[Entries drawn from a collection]
====

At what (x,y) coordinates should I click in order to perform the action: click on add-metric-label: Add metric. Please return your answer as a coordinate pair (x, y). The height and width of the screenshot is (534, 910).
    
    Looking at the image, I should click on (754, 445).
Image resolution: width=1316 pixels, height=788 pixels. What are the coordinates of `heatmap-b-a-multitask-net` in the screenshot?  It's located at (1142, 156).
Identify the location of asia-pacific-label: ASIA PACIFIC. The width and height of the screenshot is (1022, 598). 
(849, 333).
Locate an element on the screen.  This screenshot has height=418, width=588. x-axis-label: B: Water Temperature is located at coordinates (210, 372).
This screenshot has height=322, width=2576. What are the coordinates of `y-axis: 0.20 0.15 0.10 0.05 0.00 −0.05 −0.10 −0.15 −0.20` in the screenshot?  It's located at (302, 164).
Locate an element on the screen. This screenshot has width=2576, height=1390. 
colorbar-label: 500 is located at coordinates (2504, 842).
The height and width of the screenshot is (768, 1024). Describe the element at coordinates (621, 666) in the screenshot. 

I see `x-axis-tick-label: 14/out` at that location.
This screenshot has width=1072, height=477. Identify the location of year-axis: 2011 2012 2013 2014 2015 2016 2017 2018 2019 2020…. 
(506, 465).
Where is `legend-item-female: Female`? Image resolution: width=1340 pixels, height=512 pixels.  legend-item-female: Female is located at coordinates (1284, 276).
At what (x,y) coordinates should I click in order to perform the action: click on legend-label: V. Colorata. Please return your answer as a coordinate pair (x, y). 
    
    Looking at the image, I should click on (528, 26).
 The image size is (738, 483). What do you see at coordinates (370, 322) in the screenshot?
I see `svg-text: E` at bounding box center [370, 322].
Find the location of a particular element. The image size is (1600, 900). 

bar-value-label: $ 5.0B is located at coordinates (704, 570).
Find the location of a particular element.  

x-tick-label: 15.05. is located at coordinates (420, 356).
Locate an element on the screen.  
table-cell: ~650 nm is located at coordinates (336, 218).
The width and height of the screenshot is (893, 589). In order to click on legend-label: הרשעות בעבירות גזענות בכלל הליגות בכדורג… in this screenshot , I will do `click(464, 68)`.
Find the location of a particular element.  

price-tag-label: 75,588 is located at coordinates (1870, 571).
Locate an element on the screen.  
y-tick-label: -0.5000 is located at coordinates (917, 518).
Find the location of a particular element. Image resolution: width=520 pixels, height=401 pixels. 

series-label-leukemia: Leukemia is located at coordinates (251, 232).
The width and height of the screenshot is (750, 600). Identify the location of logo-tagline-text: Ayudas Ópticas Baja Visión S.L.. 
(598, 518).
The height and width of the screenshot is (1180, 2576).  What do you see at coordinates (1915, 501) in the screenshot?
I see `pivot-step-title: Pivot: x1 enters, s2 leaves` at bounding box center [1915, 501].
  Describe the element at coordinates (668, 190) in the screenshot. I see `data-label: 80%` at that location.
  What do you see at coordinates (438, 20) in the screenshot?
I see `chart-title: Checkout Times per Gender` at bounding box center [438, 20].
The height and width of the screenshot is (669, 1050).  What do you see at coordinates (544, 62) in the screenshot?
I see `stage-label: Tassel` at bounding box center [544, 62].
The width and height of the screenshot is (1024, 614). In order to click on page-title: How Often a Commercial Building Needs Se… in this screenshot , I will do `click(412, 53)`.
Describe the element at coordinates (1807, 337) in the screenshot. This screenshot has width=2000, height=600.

====

▶ [What you are asked to do]:
Reproduce every row above word for word, with no changes.

▶ [Answer section]:
At what (x,y) coordinates should I click in order to perform the action: click on add-metric-label: Add metric. Please return your answer as a coordinate pair (x, y). The height and width of the screenshot is (534, 910).
    
    Looking at the image, I should click on (754, 445).
Image resolution: width=1316 pixels, height=788 pixels. What are the coordinates of `heatmap-b-a-multitask-net` in the screenshot?  It's located at (1142, 156).
Identify the location of asia-pacific-label: ASIA PACIFIC. The width and height of the screenshot is (1022, 598). 
(849, 333).
Locate an element on the screen.  This screenshot has height=418, width=588. x-axis-label: B: Water Temperature is located at coordinates (210, 372).
This screenshot has height=322, width=2576. What are the coordinates of `y-axis: 0.20 0.15 0.10 0.05 0.00 −0.05 −0.10 −0.15 −0.20` in the screenshot?  It's located at (302, 164).
Locate an element on the screen. This screenshot has width=2576, height=1390. 
colorbar-label: 500 is located at coordinates (2504, 842).
The height and width of the screenshot is (768, 1024). Describe the element at coordinates (621, 666) in the screenshot. 

I see `x-axis-tick-label: 14/out` at that location.
This screenshot has width=1072, height=477. Identify the location of year-axis: 2011 2012 2013 2014 2015 2016 2017 2018 2019 2020…. 
(506, 465).
Where is `legend-item-female: Female`? Image resolution: width=1340 pixels, height=512 pixels.  legend-item-female: Female is located at coordinates (1284, 276).
At what (x,y) coordinates should I click in order to perform the action: click on legend-label: V. Colorata. Please return your answer as a coordinate pair (x, y). 
    
    Looking at the image, I should click on (528, 26).
 The image size is (738, 483). What do you see at coordinates (370, 322) in the screenshot?
I see `svg-text: E` at bounding box center [370, 322].
Find the location of a particular element. The image size is (1600, 900). 

bar-value-label: $ 5.0B is located at coordinates (704, 570).
Find the location of a particular element.  

x-tick-label: 15.05. is located at coordinates (420, 356).
Locate an element on the screen.  
table-cell: ~650 nm is located at coordinates (336, 218).
The width and height of the screenshot is (893, 589). In order to click on legend-label: הרשעות בעבירות גזענות בכלל הליגות בכדורג… in this screenshot , I will do `click(464, 68)`.
Find the location of a particular element.  

price-tag-label: 75,588 is located at coordinates (1870, 571).
Locate an element on the screen.  
y-tick-label: -0.5000 is located at coordinates (917, 518).
Find the location of a particular element. Image resolution: width=520 pixels, height=401 pixels. 

series-label-leukemia: Leukemia is located at coordinates (251, 232).
The width and height of the screenshot is (750, 600). Identify the location of logo-tagline-text: Ayudas Ópticas Baja Visión S.L.. 
(598, 518).
The height and width of the screenshot is (1180, 2576).  What do you see at coordinates (1915, 501) in the screenshot?
I see `pivot-step-title: Pivot: x1 enters, s2 leaves` at bounding box center [1915, 501].
  Describe the element at coordinates (668, 190) in the screenshot. I see `data-label: 80%` at that location.
  What do you see at coordinates (438, 20) in the screenshot?
I see `chart-title: Checkout Times per Gender` at bounding box center [438, 20].
The height and width of the screenshot is (669, 1050).  What do you see at coordinates (544, 62) in the screenshot?
I see `stage-label: Tassel` at bounding box center [544, 62].
The width and height of the screenshot is (1024, 614). In order to click on page-title: How Often a Commercial Building Needs Se… in this screenshot , I will do `click(412, 53)`.
Describe the element at coordinates (1807, 337) in the screenshot. This screenshot has width=2000, height=600.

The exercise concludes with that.